> Problem to work on
Return the full listing exactly as it is written.
(Information shown Opens)
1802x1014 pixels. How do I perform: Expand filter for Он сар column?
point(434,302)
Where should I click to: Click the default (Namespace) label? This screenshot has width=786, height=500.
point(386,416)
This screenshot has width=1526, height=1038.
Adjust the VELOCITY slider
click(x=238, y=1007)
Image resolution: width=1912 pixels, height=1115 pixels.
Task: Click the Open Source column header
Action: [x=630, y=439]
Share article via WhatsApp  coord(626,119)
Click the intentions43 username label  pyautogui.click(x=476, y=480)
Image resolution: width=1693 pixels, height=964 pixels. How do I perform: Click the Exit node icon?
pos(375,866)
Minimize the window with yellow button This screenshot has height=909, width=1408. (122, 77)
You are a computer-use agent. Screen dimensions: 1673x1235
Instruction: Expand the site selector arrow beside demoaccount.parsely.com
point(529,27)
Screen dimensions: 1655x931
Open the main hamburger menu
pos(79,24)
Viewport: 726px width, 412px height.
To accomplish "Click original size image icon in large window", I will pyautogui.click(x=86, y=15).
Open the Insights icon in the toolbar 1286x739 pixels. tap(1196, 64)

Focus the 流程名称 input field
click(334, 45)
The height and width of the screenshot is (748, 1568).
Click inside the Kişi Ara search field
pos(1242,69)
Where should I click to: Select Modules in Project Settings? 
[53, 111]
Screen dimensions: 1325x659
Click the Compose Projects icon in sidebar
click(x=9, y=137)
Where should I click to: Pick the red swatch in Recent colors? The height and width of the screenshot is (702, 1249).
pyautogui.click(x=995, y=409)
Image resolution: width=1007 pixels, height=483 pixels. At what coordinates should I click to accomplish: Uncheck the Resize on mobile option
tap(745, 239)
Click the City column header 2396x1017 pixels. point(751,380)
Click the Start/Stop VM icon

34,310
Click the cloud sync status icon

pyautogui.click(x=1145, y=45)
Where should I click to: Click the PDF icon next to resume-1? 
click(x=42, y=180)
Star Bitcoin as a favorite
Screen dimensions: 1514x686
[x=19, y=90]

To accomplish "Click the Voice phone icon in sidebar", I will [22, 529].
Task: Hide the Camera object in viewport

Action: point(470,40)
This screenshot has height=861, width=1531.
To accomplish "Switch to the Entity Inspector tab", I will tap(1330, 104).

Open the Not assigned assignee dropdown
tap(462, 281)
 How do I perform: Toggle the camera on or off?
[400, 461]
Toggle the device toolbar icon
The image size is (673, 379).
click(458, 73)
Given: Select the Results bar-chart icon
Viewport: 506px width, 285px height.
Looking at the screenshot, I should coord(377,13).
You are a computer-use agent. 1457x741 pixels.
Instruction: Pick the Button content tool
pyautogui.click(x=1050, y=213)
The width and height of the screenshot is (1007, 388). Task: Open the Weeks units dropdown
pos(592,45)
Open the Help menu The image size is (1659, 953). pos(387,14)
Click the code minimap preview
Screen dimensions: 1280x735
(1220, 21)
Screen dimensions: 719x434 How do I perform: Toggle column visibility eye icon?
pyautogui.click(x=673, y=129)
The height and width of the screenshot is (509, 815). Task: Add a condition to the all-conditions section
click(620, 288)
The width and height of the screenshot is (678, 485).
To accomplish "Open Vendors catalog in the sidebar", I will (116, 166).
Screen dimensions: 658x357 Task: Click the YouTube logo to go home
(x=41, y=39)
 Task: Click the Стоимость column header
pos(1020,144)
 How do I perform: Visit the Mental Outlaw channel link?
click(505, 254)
(Information shown Closes)
> Task response
1802x1014 pixels. How do I perform: Expand filter for Он сар column?
point(434,302)
Where should I click to: Click the default (Namespace) label? This screenshot has width=786, height=500.
point(386,416)
This screenshot has width=1526, height=1038.
Adjust the VELOCITY slider
click(x=238, y=1007)
Image resolution: width=1912 pixels, height=1115 pixels.
Task: Click the Open Source column header
Action: [x=630, y=439]
Share article via WhatsApp  coord(626,119)
Click the intentions43 username label  pyautogui.click(x=476, y=480)
Image resolution: width=1693 pixels, height=964 pixels. How do I perform: Click the Exit node icon?
pos(375,866)
Minimize the window with yellow button This screenshot has height=909, width=1408. (122, 77)
You are a computer-use agent. Screen dimensions: 1673x1235
Instruction: Expand the site selector arrow beside demoaccount.parsely.com
point(529,27)
Screen dimensions: 1655x931
Open the main hamburger menu
pos(79,24)
Viewport: 726px width, 412px height.
To accomplish "Click original size image icon in large window", I will pyautogui.click(x=86, y=15).
Open the Insights icon in the toolbar 1286x739 pixels. tap(1196, 64)

Focus the 流程名称 input field
click(334, 45)
The height and width of the screenshot is (748, 1568).
Click inside the Kişi Ara search field
pos(1242,69)
Where should I click to: Select Modules in Project Settings? 
[53, 111]
Screen dimensions: 1325x659
Click the Compose Projects icon in sidebar
click(x=9, y=137)
Where should I click to: Pick the red swatch in Recent colors? The height and width of the screenshot is (702, 1249).
pyautogui.click(x=995, y=409)
Image resolution: width=1007 pixels, height=483 pixels. At what coordinates should I click to accomplish: Uncheck the Resize on mobile option
tap(745, 239)
Click the City column header 2396x1017 pixels. point(751,380)
Click the Start/Stop VM icon

34,310
Click the cloud sync status icon

pyautogui.click(x=1145, y=45)
Where should I click to: Click the PDF icon next to resume-1? 
click(x=42, y=180)
Star Bitcoin as a favorite
Screen dimensions: 1514x686
[x=19, y=90]

To accomplish "Click the Voice phone icon in sidebar", I will [22, 529].
Task: Hide the Camera object in viewport

Action: point(470,40)
This screenshot has height=861, width=1531.
To accomplish "Switch to the Entity Inspector tab", I will tap(1330, 104).

Open the Not assigned assignee dropdown
tap(462, 281)
 How do I perform: Toggle the camera on or off?
[400, 461]
Toggle the device toolbar icon
The image size is (673, 379).
click(458, 73)
Given: Select the Results bar-chart icon
Viewport: 506px width, 285px height.
Looking at the screenshot, I should coord(377,13).
You are a computer-use agent. 1457x741 pixels.
Instruction: Pick the Button content tool
pyautogui.click(x=1050, y=213)
The width and height of the screenshot is (1007, 388). Task: Open the Weeks units dropdown
pos(592,45)
Open the Help menu The image size is (1659, 953). pos(387,14)
Click the code minimap preview
Screen dimensions: 1280x735
(1220, 21)
Screen dimensions: 719x434 How do I perform: Toggle column visibility eye icon?
pyautogui.click(x=673, y=129)
The height and width of the screenshot is (509, 815). Task: Add a condition to the all-conditions section
click(620, 288)
The width and height of the screenshot is (678, 485).
To accomplish "Open Vendors catalog in the sidebar", I will (116, 166).
Screen dimensions: 658x357 Task: Click the YouTube logo to go home
(x=41, y=39)
 Task: Click the Стоимость column header
pos(1020,144)
 How do I perform: Visit the Mental Outlaw channel link?
click(505, 254)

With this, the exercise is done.